▶ [Input data]:
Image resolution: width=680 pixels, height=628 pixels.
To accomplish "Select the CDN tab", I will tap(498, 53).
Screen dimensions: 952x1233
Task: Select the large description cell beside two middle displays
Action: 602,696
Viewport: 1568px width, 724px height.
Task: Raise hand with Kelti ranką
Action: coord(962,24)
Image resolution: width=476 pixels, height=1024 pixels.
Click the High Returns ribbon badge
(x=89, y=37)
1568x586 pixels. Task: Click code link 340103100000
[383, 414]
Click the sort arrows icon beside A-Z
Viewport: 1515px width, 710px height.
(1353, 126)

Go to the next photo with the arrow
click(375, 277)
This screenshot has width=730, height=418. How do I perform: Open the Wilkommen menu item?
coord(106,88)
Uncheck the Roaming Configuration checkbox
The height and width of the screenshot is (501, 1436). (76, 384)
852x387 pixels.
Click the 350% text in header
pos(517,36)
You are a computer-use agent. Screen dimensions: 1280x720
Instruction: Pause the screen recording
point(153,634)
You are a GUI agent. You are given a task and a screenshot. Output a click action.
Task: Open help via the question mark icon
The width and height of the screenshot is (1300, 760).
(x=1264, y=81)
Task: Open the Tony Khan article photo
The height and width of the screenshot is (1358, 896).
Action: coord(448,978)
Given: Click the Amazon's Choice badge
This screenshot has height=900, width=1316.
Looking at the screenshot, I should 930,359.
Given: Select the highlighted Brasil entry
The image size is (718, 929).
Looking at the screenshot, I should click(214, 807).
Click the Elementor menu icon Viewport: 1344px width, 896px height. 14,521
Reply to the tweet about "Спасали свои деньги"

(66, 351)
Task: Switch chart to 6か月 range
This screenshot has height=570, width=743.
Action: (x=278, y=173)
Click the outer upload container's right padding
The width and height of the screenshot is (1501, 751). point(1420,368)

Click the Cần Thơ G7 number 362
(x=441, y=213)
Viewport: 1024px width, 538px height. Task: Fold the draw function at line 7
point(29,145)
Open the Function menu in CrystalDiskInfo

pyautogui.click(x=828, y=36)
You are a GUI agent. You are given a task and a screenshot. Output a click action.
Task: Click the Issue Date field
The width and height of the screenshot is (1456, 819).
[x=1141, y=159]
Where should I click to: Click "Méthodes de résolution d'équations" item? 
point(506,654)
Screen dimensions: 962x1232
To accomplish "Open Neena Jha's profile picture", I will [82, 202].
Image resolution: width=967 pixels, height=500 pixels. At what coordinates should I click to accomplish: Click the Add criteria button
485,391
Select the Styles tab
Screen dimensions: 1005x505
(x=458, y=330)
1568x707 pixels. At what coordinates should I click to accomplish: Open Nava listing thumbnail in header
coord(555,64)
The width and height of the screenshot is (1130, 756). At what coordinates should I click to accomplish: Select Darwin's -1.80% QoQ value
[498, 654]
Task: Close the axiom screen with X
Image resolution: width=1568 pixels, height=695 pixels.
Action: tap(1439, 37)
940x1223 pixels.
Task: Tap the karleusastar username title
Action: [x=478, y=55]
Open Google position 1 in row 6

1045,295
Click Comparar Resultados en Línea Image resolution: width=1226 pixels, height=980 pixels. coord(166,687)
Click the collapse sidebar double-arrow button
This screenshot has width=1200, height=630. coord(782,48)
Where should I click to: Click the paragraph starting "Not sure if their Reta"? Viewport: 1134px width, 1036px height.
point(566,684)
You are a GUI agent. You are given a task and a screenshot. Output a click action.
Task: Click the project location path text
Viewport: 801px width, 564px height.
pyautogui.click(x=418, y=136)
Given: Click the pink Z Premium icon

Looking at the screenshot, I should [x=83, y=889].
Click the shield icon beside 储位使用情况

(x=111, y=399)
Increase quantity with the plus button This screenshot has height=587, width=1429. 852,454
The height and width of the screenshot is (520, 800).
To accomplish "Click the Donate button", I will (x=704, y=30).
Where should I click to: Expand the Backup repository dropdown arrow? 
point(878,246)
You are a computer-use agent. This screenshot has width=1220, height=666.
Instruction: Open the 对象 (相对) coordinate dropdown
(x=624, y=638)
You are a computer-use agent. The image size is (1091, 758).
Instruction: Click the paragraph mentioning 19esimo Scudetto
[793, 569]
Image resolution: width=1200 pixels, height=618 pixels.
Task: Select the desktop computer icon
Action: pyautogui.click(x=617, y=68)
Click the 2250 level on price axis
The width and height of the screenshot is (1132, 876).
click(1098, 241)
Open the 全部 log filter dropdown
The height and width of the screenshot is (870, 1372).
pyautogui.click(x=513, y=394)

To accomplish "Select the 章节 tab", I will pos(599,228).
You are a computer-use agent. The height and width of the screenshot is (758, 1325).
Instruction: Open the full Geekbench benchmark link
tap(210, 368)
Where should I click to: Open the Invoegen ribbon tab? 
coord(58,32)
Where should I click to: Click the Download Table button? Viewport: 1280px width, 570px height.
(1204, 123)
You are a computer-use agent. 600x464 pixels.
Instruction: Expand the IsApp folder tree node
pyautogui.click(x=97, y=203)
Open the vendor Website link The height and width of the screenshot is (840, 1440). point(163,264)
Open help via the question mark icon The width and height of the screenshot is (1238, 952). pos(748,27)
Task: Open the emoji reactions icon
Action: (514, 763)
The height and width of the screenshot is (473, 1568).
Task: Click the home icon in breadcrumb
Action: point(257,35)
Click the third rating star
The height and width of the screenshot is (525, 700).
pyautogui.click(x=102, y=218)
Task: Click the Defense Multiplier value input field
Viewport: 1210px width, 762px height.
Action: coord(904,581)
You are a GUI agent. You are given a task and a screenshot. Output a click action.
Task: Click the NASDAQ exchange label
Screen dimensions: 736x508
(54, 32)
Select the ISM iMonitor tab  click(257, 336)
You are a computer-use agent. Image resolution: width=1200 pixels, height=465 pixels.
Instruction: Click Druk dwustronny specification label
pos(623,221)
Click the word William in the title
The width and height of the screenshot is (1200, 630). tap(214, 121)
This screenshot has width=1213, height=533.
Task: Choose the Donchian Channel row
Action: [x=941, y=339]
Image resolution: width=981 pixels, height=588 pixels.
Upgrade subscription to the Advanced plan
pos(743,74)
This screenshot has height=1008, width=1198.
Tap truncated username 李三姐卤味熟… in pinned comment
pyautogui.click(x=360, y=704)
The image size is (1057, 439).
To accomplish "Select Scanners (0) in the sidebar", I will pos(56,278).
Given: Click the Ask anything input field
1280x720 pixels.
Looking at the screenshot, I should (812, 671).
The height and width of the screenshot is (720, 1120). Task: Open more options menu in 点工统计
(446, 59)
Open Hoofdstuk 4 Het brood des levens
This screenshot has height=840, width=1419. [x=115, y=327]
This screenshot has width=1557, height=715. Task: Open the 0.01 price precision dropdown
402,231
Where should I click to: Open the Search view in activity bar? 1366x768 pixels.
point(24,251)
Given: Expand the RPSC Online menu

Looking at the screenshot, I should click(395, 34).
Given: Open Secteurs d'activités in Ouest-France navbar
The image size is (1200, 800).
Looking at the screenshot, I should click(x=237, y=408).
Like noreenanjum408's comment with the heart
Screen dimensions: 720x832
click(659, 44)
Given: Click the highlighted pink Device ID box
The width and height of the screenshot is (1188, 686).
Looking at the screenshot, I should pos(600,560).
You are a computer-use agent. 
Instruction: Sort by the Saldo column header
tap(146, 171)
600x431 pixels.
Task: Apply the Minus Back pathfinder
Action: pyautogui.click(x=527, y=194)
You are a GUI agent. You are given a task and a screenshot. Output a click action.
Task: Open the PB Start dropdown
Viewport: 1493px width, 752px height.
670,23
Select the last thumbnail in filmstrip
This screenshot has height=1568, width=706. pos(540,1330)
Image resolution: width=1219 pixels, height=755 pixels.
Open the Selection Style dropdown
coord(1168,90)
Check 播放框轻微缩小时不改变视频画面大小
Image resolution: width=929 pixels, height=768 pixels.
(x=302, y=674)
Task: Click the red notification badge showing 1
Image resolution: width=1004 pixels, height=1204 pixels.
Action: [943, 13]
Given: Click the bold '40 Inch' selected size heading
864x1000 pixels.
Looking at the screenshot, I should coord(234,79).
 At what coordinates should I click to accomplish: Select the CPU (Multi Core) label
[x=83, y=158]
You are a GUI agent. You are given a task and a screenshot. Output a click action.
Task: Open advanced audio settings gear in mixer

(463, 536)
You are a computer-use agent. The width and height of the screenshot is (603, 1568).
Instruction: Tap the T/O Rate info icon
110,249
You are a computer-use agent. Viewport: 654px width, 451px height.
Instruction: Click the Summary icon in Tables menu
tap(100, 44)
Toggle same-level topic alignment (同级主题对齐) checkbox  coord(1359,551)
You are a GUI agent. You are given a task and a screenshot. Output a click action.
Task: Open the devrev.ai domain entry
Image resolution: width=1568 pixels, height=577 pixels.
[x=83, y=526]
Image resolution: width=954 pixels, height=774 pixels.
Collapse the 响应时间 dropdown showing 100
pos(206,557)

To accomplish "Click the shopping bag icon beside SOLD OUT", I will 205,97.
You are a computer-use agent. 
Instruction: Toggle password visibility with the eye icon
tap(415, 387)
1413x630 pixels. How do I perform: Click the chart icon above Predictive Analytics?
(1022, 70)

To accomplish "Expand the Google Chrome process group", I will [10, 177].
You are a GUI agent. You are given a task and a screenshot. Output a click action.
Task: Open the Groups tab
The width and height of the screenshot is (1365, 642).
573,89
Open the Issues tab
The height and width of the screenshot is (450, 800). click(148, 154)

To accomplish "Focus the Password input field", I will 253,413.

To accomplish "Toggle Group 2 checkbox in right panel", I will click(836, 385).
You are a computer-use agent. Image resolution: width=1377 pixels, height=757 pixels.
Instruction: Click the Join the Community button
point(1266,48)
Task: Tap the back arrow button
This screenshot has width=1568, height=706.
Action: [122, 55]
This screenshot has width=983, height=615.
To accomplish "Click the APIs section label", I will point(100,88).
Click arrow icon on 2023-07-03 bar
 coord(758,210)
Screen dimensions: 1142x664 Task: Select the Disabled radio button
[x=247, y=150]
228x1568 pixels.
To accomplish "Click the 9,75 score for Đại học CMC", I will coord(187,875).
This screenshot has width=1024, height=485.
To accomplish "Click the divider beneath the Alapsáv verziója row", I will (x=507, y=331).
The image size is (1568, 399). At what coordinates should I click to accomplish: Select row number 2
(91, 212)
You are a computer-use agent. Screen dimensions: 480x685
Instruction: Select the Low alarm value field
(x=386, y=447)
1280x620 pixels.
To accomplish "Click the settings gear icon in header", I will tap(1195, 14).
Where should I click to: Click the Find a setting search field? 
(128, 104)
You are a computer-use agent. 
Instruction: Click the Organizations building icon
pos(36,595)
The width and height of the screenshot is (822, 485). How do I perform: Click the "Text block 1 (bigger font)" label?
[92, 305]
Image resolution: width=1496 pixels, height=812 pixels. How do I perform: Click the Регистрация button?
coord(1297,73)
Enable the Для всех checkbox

▶ [Work instruction]: Tell how many lines in the material above include the word "level", giving the number only.

▶ [Answer box]: 2